Por Guilherme Cavalcante

Por que as pessoas se endividam tanto no Brasil? Somos ensinados a gastar?

Há alguns aspectos centrais que nos induzem para esse quadro. O primeiro deles é que nós não temos a cultura do investimento, a cultura de organizar as finanças. Não sabemos gastar. Então, a pessoa primeiramente faz o gasto e só quando recebe o salário é que percebe que não tem dinheiro para fazer frente às despesas. O segundo aspecto é que, por mais que tenha ocorrido uma diminuição no desemprego, houve um crescimento muito grande de empregos com baixos salários. Não necessariamente salários mínimos, mas é que a base salarial do trabalhador em geral não está na média condizente com o de outros mercados da própria América Latina. E um terceiro aspecto é que, além da gente ter essa inclusão social pelo consumo, é uma inclusão sem planejamento: com altas taxas de juros, com volume de crédito farto e até mesmo sem controle, por parte dos órgãos que emprestam esse dinheiro. E aí acabam gerando toda essa ciranda de endividamento, não só das famílias, mas também de muitas empresas.

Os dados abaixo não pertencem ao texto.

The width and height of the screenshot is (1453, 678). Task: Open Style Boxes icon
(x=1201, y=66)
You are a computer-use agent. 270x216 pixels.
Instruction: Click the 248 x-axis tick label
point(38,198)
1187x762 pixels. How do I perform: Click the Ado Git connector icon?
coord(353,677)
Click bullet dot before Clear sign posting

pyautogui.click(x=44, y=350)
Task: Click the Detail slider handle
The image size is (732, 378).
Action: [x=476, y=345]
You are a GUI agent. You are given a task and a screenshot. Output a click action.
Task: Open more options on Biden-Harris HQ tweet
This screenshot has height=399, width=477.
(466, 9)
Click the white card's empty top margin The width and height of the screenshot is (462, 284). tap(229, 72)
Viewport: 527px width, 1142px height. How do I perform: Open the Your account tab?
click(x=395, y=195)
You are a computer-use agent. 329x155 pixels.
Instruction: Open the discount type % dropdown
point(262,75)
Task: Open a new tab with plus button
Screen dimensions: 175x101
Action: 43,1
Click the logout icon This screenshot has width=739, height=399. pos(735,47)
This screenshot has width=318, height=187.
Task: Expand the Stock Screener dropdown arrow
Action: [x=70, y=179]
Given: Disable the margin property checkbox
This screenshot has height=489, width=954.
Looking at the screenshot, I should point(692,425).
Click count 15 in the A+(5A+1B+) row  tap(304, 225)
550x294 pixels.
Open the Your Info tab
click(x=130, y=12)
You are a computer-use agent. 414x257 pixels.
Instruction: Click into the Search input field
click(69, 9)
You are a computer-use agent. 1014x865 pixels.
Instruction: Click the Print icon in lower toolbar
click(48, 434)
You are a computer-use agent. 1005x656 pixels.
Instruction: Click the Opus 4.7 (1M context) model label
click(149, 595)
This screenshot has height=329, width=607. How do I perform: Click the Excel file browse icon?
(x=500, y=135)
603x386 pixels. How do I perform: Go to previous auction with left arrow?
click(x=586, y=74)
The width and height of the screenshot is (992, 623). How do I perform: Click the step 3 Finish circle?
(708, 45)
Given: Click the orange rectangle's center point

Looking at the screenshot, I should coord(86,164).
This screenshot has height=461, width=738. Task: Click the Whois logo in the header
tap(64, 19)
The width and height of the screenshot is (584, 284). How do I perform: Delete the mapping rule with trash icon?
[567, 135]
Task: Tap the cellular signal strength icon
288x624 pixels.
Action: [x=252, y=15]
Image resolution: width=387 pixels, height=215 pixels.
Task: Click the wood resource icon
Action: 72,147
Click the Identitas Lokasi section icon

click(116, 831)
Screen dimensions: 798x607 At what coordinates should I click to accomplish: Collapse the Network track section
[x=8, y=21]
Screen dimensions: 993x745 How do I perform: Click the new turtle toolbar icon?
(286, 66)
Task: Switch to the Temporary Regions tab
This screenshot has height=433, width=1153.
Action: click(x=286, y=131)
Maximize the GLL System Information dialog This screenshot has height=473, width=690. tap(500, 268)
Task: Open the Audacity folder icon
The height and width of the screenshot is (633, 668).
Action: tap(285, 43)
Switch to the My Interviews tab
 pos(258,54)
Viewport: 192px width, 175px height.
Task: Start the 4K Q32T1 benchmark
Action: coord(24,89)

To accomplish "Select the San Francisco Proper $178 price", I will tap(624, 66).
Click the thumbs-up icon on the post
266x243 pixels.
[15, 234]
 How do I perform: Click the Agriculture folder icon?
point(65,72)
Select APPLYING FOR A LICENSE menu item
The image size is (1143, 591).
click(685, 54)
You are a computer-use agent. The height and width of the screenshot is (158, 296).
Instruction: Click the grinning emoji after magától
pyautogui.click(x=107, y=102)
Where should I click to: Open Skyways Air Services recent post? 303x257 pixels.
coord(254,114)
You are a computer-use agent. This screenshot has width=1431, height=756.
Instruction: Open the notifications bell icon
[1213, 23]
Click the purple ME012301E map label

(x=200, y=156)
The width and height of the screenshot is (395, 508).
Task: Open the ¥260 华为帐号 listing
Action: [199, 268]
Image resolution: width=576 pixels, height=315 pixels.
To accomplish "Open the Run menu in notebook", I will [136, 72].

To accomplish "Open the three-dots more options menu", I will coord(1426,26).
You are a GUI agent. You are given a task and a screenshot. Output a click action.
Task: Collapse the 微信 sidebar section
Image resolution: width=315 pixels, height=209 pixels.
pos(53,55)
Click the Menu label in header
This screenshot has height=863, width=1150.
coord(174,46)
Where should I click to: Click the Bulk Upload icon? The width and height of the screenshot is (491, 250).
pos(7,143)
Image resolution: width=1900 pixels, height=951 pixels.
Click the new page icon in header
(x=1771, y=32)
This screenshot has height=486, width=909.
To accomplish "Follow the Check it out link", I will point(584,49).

Como esse planejamento deve ser executado?

O primeiro passo é a pessoa saber o quanto vai ganhar durante o ano. Infelizmente, não notamos uma grande variação de renda no país, mas projetar esses ganhos pelo menos por 12 meses é o primeiro ponto. De posse desse número, já dá para saber o quanto se pode gastar. E aí, sim, é preciso fazer as compras de acordo com os grupos de despesas que tem. Já há o grupo de despesas obrigatórias da casa, dos impostos, dos financiamentos, a compra de supermercado, energia, telefonia, enfim. São as despesas fixas, estão ali todos os meses e delas não tem como fugir. Daí quem tem gasto com transporte, seja o público ou o carro, tem que contabilizar as despesas complementares. Uma vez tendo conhecimento das principais despesas, você tem como saber qual é a sua sobra para gastar com lazer, para eventualmente investir, fazer um viagem… Com esses dados em mãos, você tem como se planejar para encaixar esses gastos dentro do seu orçamento. Com esses três ou quatro grupos, se torna mais possível fazer um planejamento financeiro. É válido lembrar que em 2015 haverá muitos reajustes. De alimentos, de combustíveis, energia, água e esgoto, IPTU e IPVA… Ou seja, no primeiro trimestre do ano que vem, além das obrigações que já existem, há esses tributos reajustados. O cidadão precisa estar atento e projetar também esses gastos.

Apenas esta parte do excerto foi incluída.